However, the notion that the military would actually be comfortable with Khan as its man in Islamabad is questionable. Indeed, given considerations of personality and policy positions, there's reason to doubt that Khan is the military's blue-eyed boy.
Imran has an (false) image of being a liberal . The military is comfortable with that , at least IMO !

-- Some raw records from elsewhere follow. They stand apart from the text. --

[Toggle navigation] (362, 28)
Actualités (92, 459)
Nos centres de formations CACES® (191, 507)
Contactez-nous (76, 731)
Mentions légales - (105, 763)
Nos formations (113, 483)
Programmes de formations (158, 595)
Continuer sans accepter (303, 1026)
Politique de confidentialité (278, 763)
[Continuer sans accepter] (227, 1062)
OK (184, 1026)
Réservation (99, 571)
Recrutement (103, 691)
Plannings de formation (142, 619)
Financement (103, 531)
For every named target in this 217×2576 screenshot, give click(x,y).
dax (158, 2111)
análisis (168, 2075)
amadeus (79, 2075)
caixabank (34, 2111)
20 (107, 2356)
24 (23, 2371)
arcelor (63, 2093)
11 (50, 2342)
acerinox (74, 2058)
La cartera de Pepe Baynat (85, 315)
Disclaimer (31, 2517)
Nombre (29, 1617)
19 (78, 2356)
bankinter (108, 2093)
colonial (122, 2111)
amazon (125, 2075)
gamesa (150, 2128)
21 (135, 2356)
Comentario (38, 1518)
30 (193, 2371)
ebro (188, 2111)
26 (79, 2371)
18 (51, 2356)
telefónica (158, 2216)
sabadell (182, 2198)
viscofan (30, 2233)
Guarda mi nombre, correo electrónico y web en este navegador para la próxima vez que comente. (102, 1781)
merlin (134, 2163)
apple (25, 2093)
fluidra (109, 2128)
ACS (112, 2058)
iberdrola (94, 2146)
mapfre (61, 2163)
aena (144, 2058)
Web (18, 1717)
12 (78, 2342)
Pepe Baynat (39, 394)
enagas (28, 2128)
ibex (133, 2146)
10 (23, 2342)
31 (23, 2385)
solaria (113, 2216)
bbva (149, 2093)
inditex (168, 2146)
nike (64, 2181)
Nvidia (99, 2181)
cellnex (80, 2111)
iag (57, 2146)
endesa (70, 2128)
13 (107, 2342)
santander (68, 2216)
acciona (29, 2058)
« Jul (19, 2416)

The army prefers a predictable and pliable civilian leader. Khan, however, is known for being mercurial and stubborn. Even some of Khan's positive traits - like his charisma and supreme self-confidence - could be liabilities for the military, because these qualities suggest he would be unwilling to defer to higher authority. Cult of personality types aren't known for being submissive. At least for now, both are happy with each other !
Ironically, a potentially more palatable prime minister choice for the military hails from the very party that the armed forces may be trying to undercut. Shehbaz Sharif, the brother of Nawaz, would be the PML-N's candidate for premier if it wins the election. The Army does not want the Sharif family in power !
While lacking his brother's charisma, he has a solid reputation as a capable and steady politician, and he gets along well with the military. Strikingly, in a recent interview with the Financial Times, Shehbaz Sharif called for the PML-N and the military to improve their ties. If the military truly has a favourite son, Shehbaz Sharif may have a better claim to the title than does Imran Khan.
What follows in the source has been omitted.